**Description of the task**.
Pull out every line of the material below that contains the string "card", treating uppercase and lowercase as different.
..........
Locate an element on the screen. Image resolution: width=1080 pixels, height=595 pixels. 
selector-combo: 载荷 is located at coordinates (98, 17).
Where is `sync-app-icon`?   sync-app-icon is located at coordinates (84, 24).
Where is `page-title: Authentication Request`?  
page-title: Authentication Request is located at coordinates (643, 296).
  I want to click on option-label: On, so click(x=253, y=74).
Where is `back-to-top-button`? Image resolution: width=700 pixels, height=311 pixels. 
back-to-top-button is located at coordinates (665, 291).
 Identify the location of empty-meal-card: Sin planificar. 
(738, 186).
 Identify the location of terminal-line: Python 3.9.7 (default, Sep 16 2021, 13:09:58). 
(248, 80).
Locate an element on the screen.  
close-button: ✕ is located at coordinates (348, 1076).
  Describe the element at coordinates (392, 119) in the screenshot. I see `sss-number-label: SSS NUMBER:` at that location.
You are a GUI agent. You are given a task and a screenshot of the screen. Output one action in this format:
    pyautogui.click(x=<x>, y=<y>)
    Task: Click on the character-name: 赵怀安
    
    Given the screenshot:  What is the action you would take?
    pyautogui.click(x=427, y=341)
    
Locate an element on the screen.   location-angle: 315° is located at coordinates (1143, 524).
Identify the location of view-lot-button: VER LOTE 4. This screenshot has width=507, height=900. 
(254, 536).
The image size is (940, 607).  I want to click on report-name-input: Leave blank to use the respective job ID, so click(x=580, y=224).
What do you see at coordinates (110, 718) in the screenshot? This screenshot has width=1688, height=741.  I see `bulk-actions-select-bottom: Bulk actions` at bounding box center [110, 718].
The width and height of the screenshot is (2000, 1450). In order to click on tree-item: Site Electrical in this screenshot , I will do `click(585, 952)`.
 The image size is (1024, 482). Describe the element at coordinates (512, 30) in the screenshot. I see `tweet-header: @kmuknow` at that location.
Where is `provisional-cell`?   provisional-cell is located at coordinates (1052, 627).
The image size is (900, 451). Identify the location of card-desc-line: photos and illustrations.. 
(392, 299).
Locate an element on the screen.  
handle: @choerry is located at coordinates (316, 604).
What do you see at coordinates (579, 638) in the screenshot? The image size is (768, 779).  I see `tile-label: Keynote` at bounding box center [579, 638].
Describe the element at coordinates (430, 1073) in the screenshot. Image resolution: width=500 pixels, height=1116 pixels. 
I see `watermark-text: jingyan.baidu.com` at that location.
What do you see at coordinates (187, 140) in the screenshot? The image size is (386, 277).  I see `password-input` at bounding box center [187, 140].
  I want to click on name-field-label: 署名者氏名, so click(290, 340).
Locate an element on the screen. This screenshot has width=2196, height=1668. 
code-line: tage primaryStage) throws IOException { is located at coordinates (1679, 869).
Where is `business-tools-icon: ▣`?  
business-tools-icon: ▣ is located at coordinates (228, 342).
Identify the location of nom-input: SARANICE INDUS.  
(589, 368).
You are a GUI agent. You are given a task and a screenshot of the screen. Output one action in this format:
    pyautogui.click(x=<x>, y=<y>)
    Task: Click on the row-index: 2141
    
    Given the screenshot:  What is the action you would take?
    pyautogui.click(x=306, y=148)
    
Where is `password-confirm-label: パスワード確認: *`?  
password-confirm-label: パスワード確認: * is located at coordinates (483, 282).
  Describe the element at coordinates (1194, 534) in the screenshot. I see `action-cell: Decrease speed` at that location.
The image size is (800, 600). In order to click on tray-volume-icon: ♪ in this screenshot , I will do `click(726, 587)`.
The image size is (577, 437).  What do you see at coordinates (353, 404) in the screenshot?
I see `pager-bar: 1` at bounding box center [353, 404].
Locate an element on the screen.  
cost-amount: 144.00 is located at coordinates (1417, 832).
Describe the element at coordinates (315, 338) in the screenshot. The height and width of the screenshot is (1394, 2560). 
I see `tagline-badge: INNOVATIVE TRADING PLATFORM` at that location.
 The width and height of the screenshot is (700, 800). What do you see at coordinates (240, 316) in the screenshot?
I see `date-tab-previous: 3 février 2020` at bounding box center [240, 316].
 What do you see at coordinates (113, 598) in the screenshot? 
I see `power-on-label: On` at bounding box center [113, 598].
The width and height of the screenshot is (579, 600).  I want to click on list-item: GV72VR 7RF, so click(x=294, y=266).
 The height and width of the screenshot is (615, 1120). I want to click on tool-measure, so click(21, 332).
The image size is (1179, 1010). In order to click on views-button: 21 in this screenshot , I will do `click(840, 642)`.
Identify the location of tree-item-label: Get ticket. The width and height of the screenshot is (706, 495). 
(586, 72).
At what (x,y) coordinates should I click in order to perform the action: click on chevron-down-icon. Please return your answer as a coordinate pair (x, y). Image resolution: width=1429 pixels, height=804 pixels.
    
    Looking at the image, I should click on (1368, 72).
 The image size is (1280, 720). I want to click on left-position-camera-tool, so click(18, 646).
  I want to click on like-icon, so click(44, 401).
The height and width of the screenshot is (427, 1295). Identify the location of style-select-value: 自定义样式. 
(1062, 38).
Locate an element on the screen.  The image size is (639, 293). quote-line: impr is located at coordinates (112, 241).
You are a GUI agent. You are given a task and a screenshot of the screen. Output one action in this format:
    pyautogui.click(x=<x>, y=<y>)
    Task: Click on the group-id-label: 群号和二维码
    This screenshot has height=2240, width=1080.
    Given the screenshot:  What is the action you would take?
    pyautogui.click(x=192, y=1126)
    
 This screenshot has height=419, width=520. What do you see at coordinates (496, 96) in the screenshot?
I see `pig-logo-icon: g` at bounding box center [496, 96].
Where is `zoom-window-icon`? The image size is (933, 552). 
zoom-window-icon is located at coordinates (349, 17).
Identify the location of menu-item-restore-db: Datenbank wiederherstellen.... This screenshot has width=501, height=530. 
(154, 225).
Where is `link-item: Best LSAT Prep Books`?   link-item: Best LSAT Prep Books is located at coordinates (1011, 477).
..........
**Finished task**.
 Identify the location of empty-meal-card: Sin planificar. 
The image size is (900, 451). Identify the location of card-desc-line: photos and illustrations.. 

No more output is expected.